Publications & Resources
Unsupervised Ontology Generation From Unstructured Text
Hamid Mousavi, Deirdre Kerr and Markus R. Iseli
Ontologies are a vital component of most knowledge acquisition systems, and recently there has been a huge demand for generating ontologies automatically since manual or supervised techniques are not scalable. In this paper, we introduce OntoMiner, a rule-based, iterative method to extract and populate ontologies from unstructured or free text. OntoMiner transforms text into a graph structure called a textGraph in which nodes are candidate terms and words from the text and edges are grammatical, semantic, and categorical relations between nodes.
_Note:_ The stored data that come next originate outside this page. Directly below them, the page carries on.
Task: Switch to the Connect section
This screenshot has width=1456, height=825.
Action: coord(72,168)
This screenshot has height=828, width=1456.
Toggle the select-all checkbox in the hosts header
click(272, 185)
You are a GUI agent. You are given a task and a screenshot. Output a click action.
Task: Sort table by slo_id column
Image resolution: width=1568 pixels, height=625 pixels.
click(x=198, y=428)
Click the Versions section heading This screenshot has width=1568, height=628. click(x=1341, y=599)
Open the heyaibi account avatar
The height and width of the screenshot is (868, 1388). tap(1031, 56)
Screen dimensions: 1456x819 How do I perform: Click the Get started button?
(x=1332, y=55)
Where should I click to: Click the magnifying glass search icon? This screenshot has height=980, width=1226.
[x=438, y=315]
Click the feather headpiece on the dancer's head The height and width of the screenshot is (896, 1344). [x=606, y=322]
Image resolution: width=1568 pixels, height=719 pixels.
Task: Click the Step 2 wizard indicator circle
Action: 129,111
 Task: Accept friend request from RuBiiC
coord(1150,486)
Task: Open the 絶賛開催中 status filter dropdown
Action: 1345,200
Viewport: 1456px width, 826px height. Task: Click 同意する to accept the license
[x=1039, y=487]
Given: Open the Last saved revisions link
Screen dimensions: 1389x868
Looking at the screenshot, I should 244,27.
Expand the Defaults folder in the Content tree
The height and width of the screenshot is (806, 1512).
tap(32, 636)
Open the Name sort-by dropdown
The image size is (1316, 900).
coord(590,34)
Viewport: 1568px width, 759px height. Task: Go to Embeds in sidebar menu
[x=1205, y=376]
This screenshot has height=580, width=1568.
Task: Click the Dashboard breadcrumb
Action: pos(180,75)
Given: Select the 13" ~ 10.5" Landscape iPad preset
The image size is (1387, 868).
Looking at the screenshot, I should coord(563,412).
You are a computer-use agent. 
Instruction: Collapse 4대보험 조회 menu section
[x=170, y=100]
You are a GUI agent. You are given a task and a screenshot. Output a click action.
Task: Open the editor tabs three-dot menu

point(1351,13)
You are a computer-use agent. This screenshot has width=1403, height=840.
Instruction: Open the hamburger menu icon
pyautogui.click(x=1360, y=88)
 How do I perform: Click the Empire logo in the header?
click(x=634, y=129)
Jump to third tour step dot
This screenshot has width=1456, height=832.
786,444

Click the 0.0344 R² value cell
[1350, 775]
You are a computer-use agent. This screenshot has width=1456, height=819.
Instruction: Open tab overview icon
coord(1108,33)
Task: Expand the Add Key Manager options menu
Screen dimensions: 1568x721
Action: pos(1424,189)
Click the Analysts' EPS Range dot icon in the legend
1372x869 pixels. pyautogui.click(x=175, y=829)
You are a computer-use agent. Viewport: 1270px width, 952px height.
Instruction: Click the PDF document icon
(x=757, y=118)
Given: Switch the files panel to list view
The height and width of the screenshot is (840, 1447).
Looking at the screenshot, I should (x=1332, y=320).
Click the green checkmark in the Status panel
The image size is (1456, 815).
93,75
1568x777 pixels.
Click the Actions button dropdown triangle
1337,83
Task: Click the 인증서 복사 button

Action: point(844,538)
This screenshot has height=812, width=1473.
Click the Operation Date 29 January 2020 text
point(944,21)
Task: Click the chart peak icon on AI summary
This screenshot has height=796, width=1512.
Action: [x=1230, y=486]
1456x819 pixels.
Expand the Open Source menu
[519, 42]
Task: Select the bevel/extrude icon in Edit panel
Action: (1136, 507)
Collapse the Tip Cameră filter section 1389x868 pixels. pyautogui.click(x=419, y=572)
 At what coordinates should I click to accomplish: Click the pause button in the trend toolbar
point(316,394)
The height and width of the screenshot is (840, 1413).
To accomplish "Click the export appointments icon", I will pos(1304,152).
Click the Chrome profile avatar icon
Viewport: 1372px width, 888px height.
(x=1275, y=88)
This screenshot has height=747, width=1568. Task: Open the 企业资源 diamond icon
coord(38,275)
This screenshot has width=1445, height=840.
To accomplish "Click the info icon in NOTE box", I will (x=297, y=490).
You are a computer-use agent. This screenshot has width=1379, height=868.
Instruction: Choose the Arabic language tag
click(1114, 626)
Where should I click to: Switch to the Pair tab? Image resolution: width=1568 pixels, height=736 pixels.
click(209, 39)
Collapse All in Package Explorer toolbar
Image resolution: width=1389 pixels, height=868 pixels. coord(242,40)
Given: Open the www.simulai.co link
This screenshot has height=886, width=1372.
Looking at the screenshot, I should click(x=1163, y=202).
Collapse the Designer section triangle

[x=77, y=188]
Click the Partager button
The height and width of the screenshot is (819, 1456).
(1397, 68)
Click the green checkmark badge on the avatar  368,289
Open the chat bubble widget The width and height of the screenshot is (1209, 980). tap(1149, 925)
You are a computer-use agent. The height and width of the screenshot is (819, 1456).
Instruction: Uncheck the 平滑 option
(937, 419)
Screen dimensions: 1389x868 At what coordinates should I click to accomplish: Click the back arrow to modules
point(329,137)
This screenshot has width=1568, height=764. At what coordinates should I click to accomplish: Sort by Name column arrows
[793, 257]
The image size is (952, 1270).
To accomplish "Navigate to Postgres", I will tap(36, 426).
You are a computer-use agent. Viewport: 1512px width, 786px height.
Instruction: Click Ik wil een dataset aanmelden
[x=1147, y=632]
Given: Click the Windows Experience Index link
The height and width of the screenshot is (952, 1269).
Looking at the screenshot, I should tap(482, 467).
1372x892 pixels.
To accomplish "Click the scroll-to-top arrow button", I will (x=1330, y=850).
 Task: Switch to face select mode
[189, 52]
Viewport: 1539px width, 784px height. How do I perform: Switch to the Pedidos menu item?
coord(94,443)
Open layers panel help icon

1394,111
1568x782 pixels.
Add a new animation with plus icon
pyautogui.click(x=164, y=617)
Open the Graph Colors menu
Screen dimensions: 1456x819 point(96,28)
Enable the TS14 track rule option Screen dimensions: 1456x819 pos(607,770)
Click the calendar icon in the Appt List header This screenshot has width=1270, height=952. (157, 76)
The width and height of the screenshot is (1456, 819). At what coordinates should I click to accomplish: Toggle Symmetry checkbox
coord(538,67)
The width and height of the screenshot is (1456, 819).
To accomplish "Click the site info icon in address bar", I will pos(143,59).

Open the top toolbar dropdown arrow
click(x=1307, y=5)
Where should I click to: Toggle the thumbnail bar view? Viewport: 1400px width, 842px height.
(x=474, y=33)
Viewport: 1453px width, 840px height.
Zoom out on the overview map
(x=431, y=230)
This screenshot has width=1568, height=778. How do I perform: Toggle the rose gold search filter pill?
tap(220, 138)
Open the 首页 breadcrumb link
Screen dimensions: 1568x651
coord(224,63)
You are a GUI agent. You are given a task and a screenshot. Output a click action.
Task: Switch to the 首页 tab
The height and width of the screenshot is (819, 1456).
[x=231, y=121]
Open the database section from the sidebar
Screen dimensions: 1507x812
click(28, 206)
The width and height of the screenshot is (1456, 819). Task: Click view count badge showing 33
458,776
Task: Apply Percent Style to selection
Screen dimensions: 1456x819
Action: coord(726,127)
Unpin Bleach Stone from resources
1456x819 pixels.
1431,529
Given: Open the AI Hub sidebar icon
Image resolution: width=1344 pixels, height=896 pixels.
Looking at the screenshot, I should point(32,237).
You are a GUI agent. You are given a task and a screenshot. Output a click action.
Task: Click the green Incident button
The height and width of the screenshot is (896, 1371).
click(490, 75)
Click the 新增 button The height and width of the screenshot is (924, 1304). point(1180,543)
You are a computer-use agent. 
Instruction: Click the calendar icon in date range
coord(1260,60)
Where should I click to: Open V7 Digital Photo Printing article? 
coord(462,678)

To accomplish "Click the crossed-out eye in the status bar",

OntoMiner iteratively uses graph pattern rules over the textGraphs to mine ontological information and at the end of each iteration, based on the newly found information, OntoMiner improves the existing ontology. Our preliminary experiments indicate that OntoMiner achieves up to 93.4% accuracy, which to our knowledge exceeds the accuracy levels of previous work.
Mousavi, H., Kerr, D., & Iseli, M. R. (2013). Unsupervised ontology generation from unstructured text (CRESST Report 827). Los Angeles: University of California, Los Angeles, National Center for Research on Evaluation, Standards, and Student Testing (CRESST).